I can solve everything but d). Please help

 

[Charles Link]

The damping coefficient is $b$ in your formula. Do you know how to solve $e^{-\frac{b}{2m}t}=\frac{1}{2}$ for $t$ ? . $\\$ Edit: A google of the topic calls $\gamma=\frac{b}{2m}$ the damping coefficient, but it is really a choice of terminology. By the units they give you, they are giving you $b$.

 

[Jozefina Gramatikova]

The damping coefficient is $b$ in your formula. Do you know how to solve $e^{-\frac{b}{2m}t}=\frac{1}{2}$ for $t$ ? .

I don't know how much is x(t)

 

[Charles Link]

I don't know how much is x(t)

The sinusoidal oscillation is assumed to happen at a much higher frequency with small damping, so that the period of the oscillation $T$ is quite short, and you don't need to consider the term $\cos(\omega t )$. The amplitude is $A e^{- \frac{b}{2m} t}$.

 

[Jozefina Gramatikova]

The sinusoidal oscillation is assumed to happen at a much higher frequency with small damping, so that the period of the oscillation $T$ is quite short, and you don't need to consider the term $\cos(\omega t )$. The amplitude is $A e^{- \frac{b}{2m} t}$.
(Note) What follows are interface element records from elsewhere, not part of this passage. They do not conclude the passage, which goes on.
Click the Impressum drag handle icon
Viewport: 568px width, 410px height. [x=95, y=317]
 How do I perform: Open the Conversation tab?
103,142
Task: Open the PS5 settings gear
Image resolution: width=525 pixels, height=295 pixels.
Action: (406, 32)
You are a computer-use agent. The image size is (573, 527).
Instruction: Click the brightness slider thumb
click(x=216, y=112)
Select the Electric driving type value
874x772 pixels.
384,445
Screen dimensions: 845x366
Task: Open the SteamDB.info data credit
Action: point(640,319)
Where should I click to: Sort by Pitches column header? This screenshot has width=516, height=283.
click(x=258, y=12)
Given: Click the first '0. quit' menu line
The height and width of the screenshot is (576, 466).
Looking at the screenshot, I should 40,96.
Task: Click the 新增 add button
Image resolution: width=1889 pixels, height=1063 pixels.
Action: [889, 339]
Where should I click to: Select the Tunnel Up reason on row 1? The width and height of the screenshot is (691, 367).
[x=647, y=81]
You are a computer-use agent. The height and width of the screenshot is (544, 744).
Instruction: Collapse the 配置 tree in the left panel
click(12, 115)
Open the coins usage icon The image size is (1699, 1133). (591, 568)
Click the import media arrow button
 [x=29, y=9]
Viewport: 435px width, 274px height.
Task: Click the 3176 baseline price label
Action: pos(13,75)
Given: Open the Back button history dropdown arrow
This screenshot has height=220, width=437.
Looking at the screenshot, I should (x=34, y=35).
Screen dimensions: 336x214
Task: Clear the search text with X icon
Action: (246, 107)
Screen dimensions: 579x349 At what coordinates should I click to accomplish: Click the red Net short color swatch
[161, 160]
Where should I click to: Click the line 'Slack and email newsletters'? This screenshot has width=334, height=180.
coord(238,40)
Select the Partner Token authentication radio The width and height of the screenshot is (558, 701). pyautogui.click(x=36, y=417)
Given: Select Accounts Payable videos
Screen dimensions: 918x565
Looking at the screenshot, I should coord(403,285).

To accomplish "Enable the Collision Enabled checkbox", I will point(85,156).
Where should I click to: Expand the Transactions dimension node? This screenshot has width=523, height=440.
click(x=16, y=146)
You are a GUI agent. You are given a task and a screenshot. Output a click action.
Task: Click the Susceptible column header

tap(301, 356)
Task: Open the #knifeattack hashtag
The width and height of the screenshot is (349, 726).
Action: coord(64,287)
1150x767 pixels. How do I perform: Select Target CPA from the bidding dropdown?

Ok, thank you and what about x(t)

 

[Charles Link]

Your (first equation) that you posted in part 2 of the OP for $x(t)$ is correct. (You didn't list an equation for $\omega'$ though). And your second equation, which I think is a damping ratio number is really not of prime interest here. It would help if you would state what the parameter is. I had to go googling for the second equation you posted, to see if it was correct.$\\$ When they say, how long does it take for the amplitude to "halve" that means $A e^{-\frac{b}{2m} t}=\frac{1}{2} Ae^{-\frac{b}{2m} 0}$, so that $e^{-\frac{b}{2m} t}=\frac{1}{2}$.

 

[Jozefina Gramatikova]

Oh, I am sorry I didn't think an equation for w' would be helpful here. Thank you very much for your help!

 

[Charles Link]

Now, the next step is take the natural log of both sides of this last equation in order to solve for $t$. (It may be worthwhile for me to mention that, because I'm not sure how advanced you may be).

 

[Jozefina Gramatikova]

Now, the next step is take the natural log of both sides of this last equation in order to solve for $t$. (It may be worthwhile for me to mention that, because I'm not sure how advanced you may be).

Yeah, I know how to proceed from here $A e^{-\frac{b}{2m} t}=\frac{1}{2} Ae^{-\frac{b}{2m} 0}$,. I got t=3.036s. I hope that this is correct

 

[Charles Link]

Suggest you use $\ln{2}=.693$ and you get $t=3.05$ seconds. (I see you must have used $\ln{2}=.690$).

 

[Jozefina Gramatikova]

That's true. I did plug 0.69. Thank you!